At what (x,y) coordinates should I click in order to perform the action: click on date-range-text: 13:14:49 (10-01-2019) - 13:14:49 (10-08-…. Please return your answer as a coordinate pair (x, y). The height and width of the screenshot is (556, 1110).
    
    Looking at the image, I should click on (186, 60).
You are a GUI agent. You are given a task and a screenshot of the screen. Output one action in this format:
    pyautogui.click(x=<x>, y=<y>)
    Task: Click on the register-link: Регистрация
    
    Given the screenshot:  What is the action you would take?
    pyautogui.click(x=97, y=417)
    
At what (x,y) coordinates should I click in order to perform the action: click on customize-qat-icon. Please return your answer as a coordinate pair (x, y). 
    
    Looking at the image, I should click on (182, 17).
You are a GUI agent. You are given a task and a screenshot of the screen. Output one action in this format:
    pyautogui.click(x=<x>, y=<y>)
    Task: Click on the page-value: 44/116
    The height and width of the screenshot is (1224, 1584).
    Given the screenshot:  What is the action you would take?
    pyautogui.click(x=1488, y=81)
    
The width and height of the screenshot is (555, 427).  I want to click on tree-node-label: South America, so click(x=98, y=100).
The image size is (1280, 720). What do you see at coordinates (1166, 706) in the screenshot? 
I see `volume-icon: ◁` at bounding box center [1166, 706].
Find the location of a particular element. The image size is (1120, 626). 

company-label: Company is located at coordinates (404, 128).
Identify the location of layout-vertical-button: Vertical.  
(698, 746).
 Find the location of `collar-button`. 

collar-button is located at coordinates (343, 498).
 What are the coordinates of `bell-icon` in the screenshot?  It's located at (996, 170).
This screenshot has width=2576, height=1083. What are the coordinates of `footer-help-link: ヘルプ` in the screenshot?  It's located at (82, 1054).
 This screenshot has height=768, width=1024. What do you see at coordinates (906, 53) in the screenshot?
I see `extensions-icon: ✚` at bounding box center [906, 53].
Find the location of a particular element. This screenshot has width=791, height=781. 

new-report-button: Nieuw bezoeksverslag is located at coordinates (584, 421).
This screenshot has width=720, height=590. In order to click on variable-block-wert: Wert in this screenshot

★ ★ ★ ★ ★ ★ ★

> **Problem to solve**: Retype every one of the records above, keeping each line exactly as it stands.

> **Response to this task**:
At what (x,y) coordinates should I click in order to perform the action: click on date-range-text: 13:14:49 (10-01-2019) - 13:14:49 (10-08-…. Please return your answer as a coordinate pair (x, y). The height and width of the screenshot is (556, 1110).
    
    Looking at the image, I should click on (186, 60).
You are a GUI agent. You are given a task and a screenshot of the screen. Output one action in this format:
    pyautogui.click(x=<x>, y=<y>)
    Task: Click on the register-link: Регистрация
    
    Given the screenshot:  What is the action you would take?
    pyautogui.click(x=97, y=417)
    
At what (x,y) coordinates should I click in order to perform the action: click on customize-qat-icon. Please return your answer as a coordinate pair (x, y). 
    
    Looking at the image, I should click on (182, 17).
You are a GUI agent. You are given a task and a screenshot of the screen. Output one action in this format:
    pyautogui.click(x=<x>, y=<y>)
    Task: Click on the page-value: 44/116
    The height and width of the screenshot is (1224, 1584).
    Given the screenshot:  What is the action you would take?
    pyautogui.click(x=1488, y=81)
    
The width and height of the screenshot is (555, 427).  I want to click on tree-node-label: South America, so click(x=98, y=100).
The image size is (1280, 720). What do you see at coordinates (1166, 706) in the screenshot? 
I see `volume-icon: ◁` at bounding box center [1166, 706].
Find the location of a particular element. The image size is (1120, 626). 

company-label: Company is located at coordinates (404, 128).
Identify the location of layout-vertical-button: Vertical.  
(698, 746).
 Find the location of `collar-button`. 

collar-button is located at coordinates (343, 498).
 What are the coordinates of `bell-icon` in the screenshot?  It's located at (996, 170).
This screenshot has width=2576, height=1083. What are the coordinates of `footer-help-link: ヘルプ` in the screenshot?  It's located at (82, 1054).
 This screenshot has height=768, width=1024. What do you see at coordinates (906, 53) in the screenshot?
I see `extensions-icon: ✚` at bounding box center [906, 53].
Find the location of a particular element. This screenshot has width=791, height=781. 

new-report-button: Nieuw bezoeksverslag is located at coordinates (584, 421).
This screenshot has width=720, height=590. In order to click on variable-block-wert: Wert in this screenshot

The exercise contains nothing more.